▶ Prompt 1: In the interview with Jake Gyllenhaal about Prisoners, for which director was he filming the thriller Enemy when he heard of a role on that director's next film?
▶ Prompt 2: Continue the interview with Jake Gyllenhaal about Prisoners from its last sentence, in the same style.
Start of Source text
Jake Gyllenhaal tells Jeremy Kay how people like Detective Loki in Prisoners need to get their gangster on.

As Detective Loki, the astute investigator on the scent of a child abductor in Prisoners, Jake Gyllenhaal creates one of the most enigmatic characters to come along in a while.

“The most interesting thing about the character is he is a question mark working around asking questions, which reminds me of a children’s cartoon,” says Gyllenhaal over the phone from New York.

“To me that’s what it was about - knowing things so well and not asking anybody for anything and not needing to define anything and to work into every scene that [there was] something I was a bit ashamed of.

“It’s so easy to be the good detective who knows it all. [Keller Dover, the father played by Hugh Jackman whose daughter has been kidnapped] gets frustrated thinking I am a know-it-all, but really my character has this shame that he carries with him.”

Loki’s body is a message board of tattoos, another device created by Gyllenhaal. Yet the actor is careful not to pull back the shroud of mystery.

“The tattoos are what I think about the past of the guy,” says Gyllenhaal. “I really believe that detectives who are any good are a little [bit] gangster. To deal with this world you need to have that armour.

“All the detectives I have known or done research on have to be infatuated with the criminal mind. You have to work both lines. You have to love the people you are trying to help solve this crime for and at the same time go into a room [with suspects] and understand what they might have done. Loki is walking between worlds all the time.”

Gyllenhaal had been filming the doppelganger thriller Enemy for Denis Villeneuve, who has since become a friend, when the French-Canadian director told him a role was open on his next film.

By coincidence, Gyllenhaal and Jackman share the same agent. “I told him [the agent] he should tell Hugh how amazing Denis was and how much fun he would have.”
End of Source text
Start of Listed records
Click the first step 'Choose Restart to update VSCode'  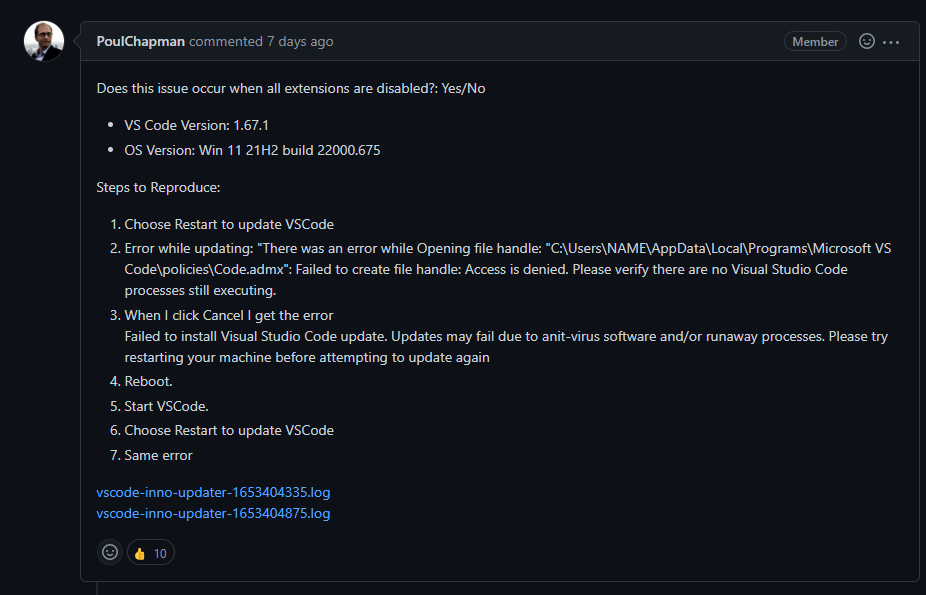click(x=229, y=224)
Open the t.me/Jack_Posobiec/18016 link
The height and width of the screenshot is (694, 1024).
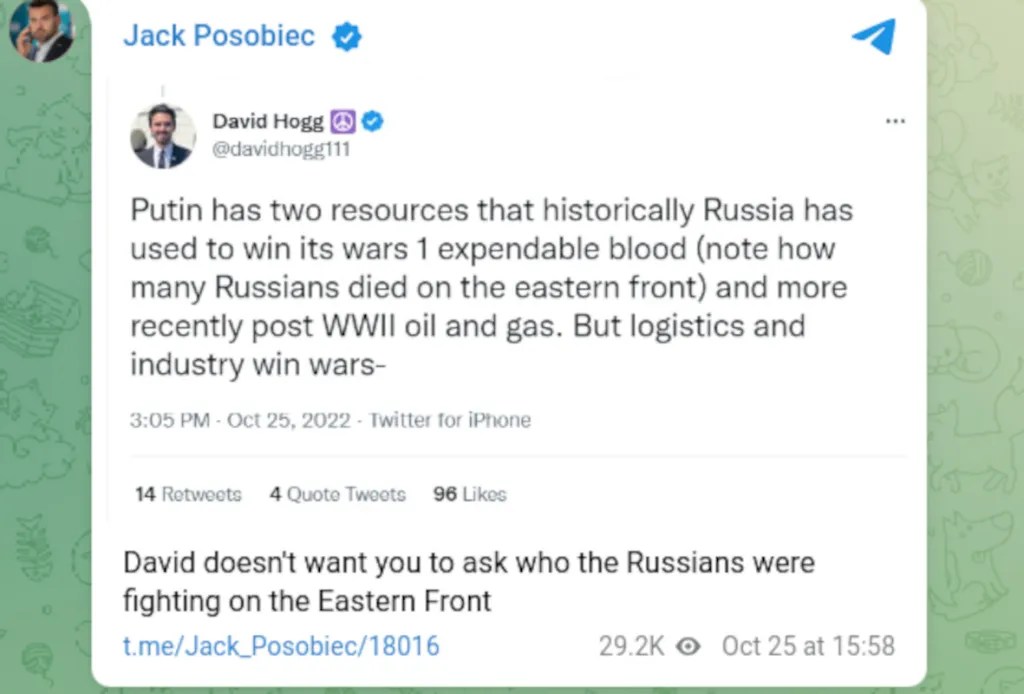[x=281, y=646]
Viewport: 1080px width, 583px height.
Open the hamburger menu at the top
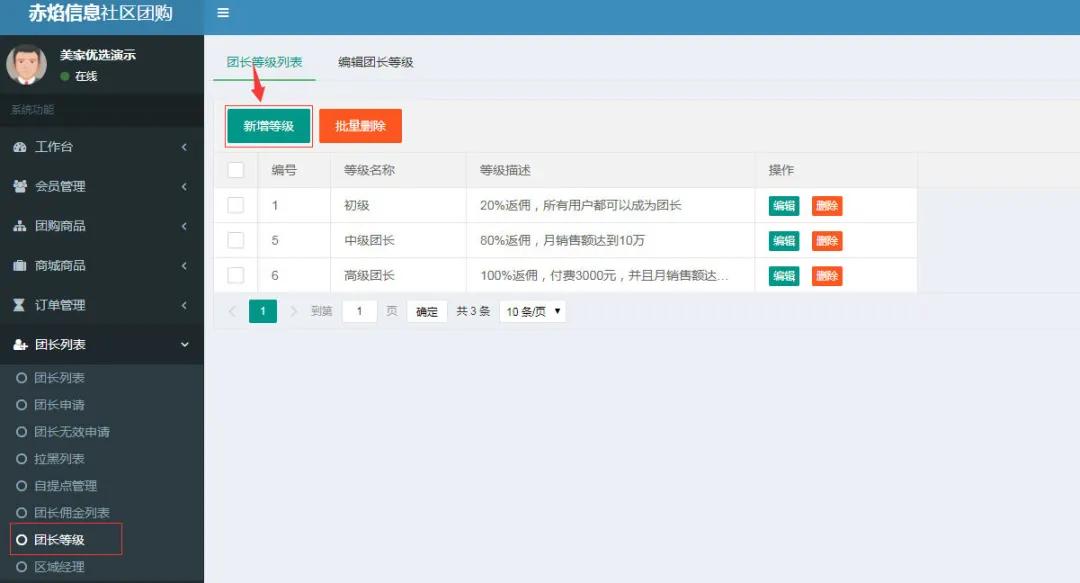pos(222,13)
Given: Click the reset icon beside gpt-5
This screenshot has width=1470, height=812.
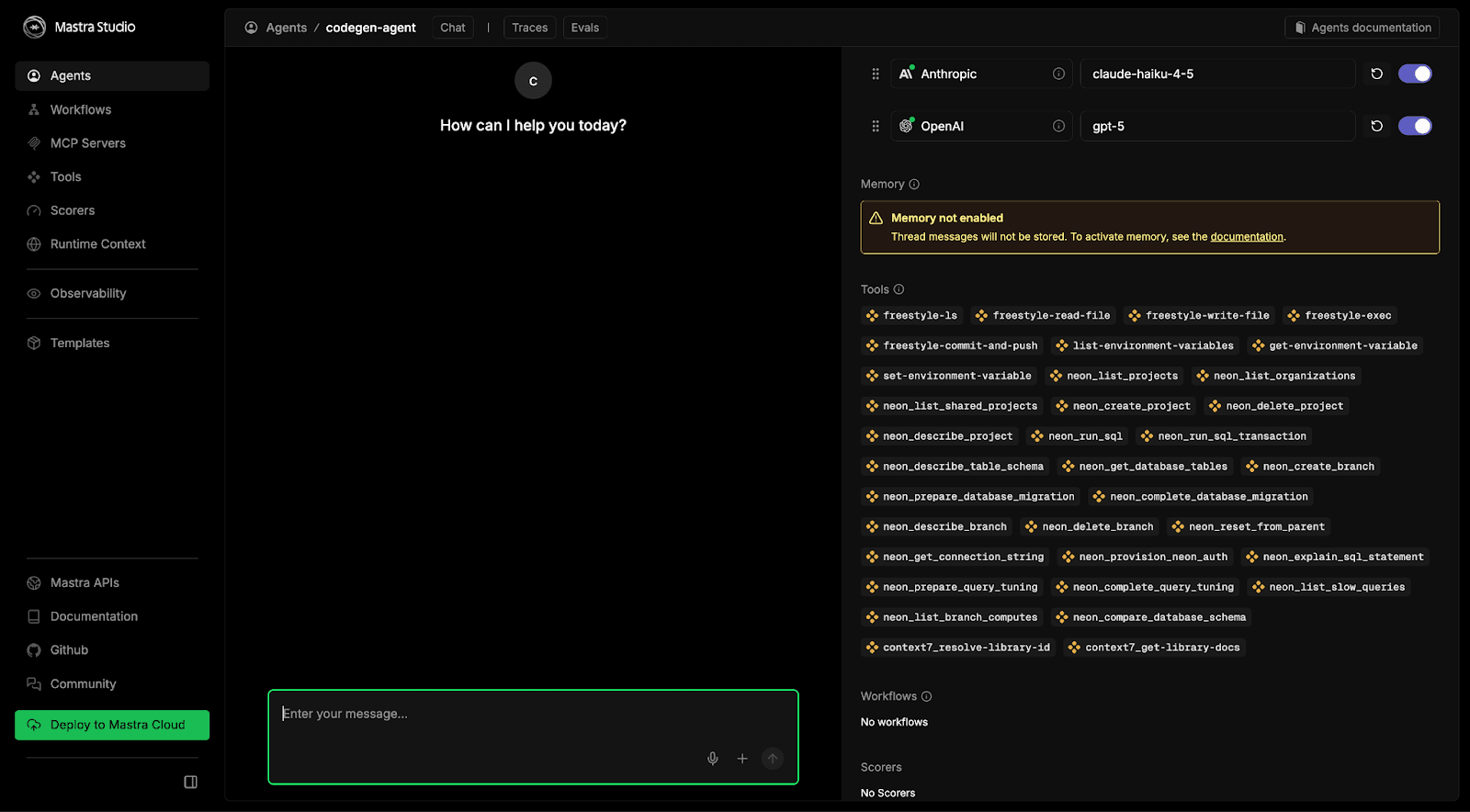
End of Listed records
Start of Listed records
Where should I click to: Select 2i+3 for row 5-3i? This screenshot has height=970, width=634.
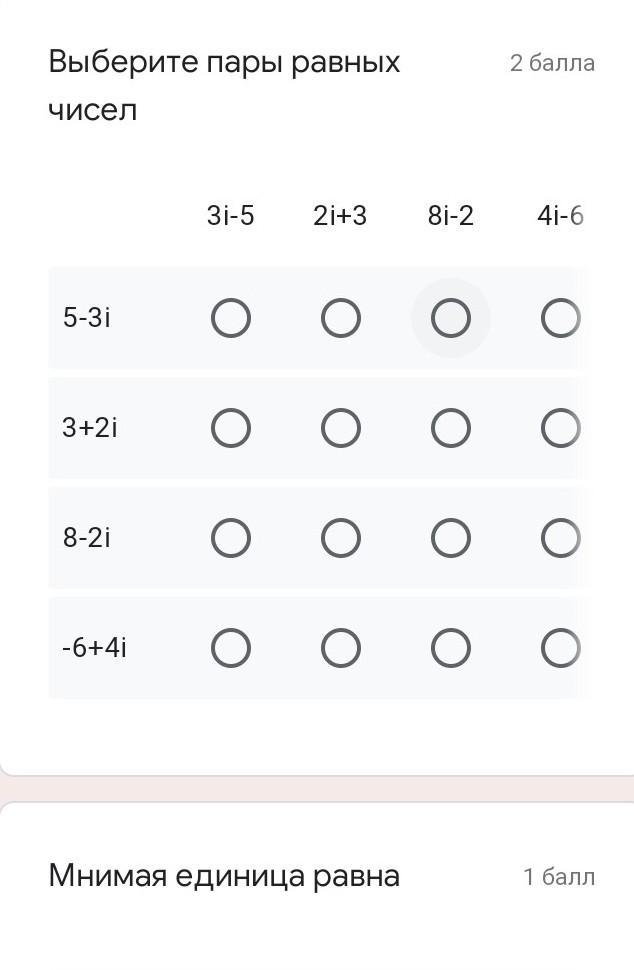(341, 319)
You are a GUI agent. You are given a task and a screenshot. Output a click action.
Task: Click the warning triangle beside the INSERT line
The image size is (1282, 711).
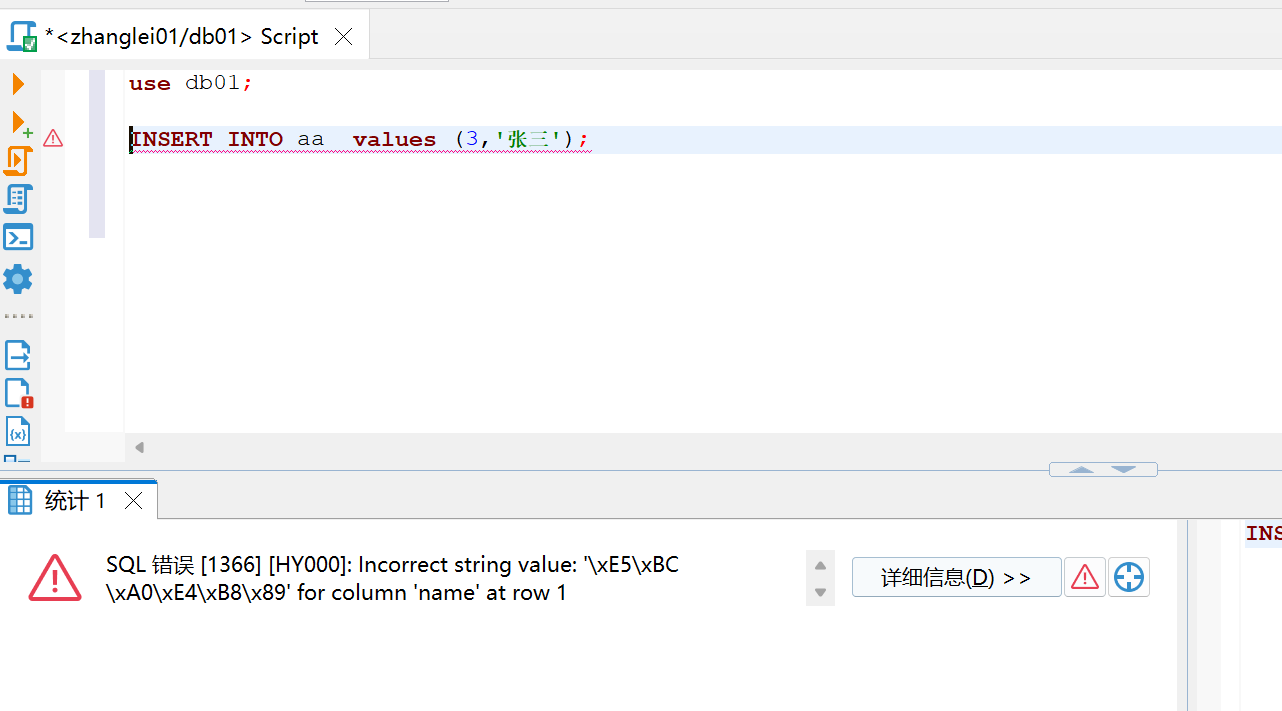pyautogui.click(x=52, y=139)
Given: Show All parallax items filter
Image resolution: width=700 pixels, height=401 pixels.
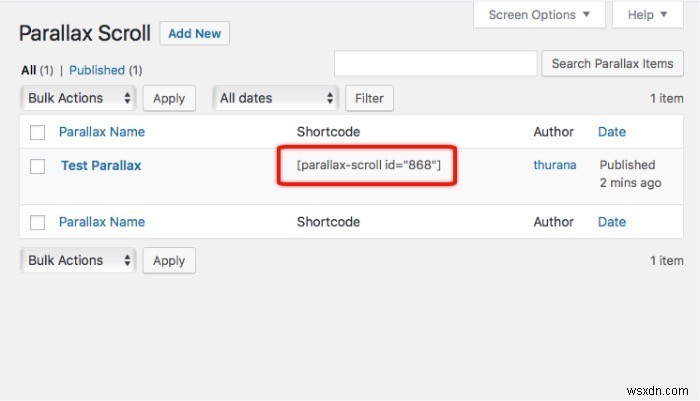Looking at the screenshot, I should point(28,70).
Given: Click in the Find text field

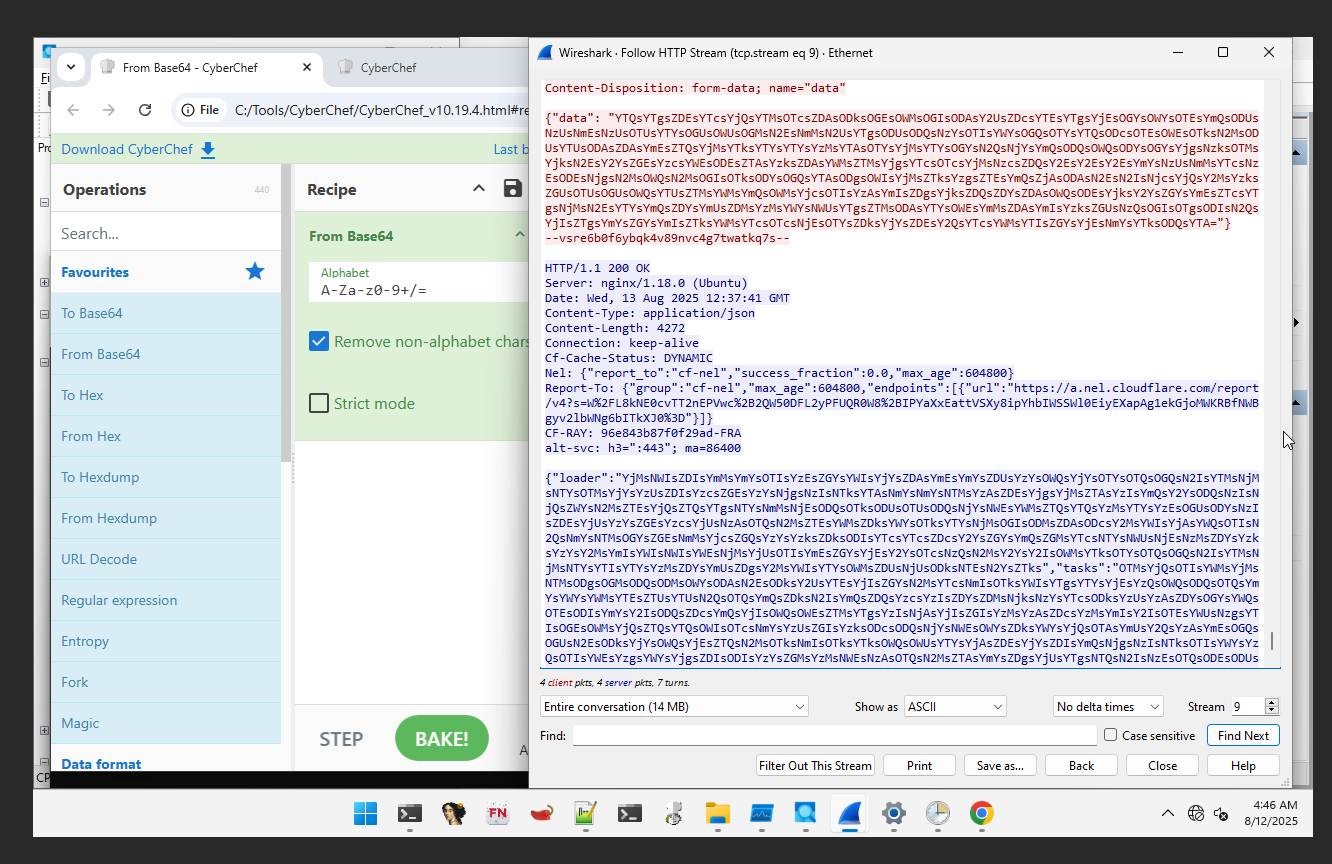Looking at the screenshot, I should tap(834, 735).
End of Listed records
Start of Listed records
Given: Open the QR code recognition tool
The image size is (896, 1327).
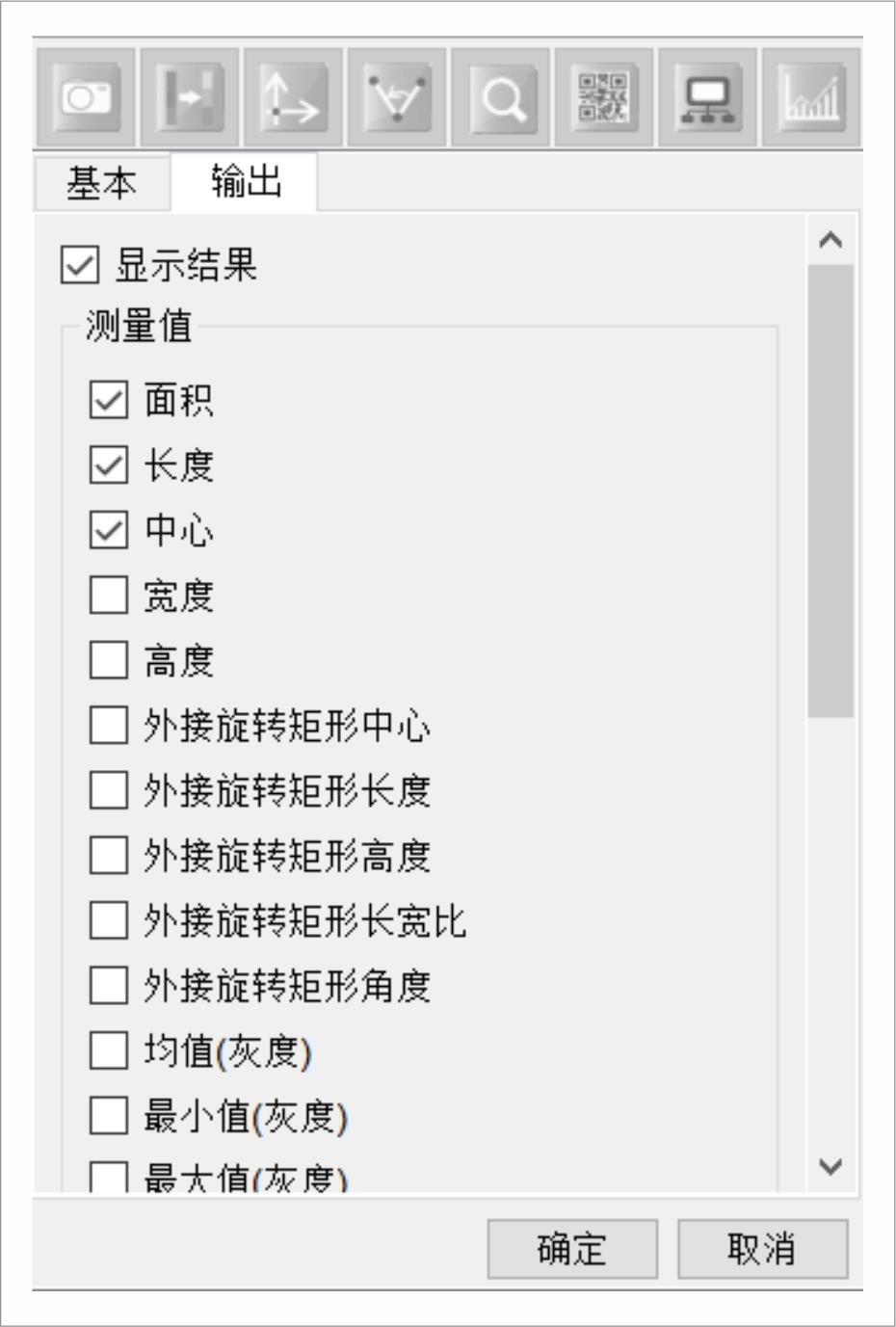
End of Listed records
▶ Answer section 1: Denis Villeneuve

▶ Answer section 2:
“I hadn’t met [Jackman] until the first read-through,” says Gyllenhaal, “but I am a big fan of his and had heard from people how wonderful he is to work with and what a wonderful guy he was. Being skeptical as one must be in any profession I asked if it was true - but he is a wonderful guy.”

The actors both immersed themselves in research and became so familiar with their alter egos that it gave them plenty of space when the cameras rolled.

“Both of us like to improvise, so we would shoot the scene a number of times as written and Denis would allow us to improvise. He allowed it because he knows we both have a tremendous amount of respect for the subject and he knew we could bring up some answers that you could use in editing.”

That improvisation could only happen with the blessing of Villeneuve, who was prepared to let his actors explore the story and spent time discussing their personalities and the ramifications of their behaviour.

Like Jackman, Gyllenhaal heaps praise on Villeneuve. “He is so loving and humbled by what everybody does on his set. It isn’t a power play with him - it’s respecting what people do and that’s a big part of it.

“We’re allowed to joke and be ourselves. Tension will be created later in the scenes. When he gets what he wants he is relieved and then we can play.”

Gyllenhaal dominates two stand-out sequences in Prisoners. The first occurs when Loki espies a suspect during a candle-lit vigil and pursues his quarry through a suburban neighbourhood.

The second is a climactic and frantic night-time drive to the hospital after the wounded detective has rescued one of the kidnapped girls. “That was shot in four different places. We shot it backwards. The first scene we shot was me coming into the hospital with [the child],” says Gyllenhaal. “I had resisted for so long to feel anything and in that moment [you see] the love he has for that little girl that has existed in his mind [only] as a figment.

“In that moment there’s such an extraordinarily overwhelming feeling of love. Loki never had a family… there’s a scene with [Dover] when there’s almost a little bit of jealousy when he sees what Hugh will go through to find his child… It was very important for me to hold it and hold it until that moment with [the rescued girl].

“That made the whole movie worthwhile for me. That made the whole thing worthwhile.”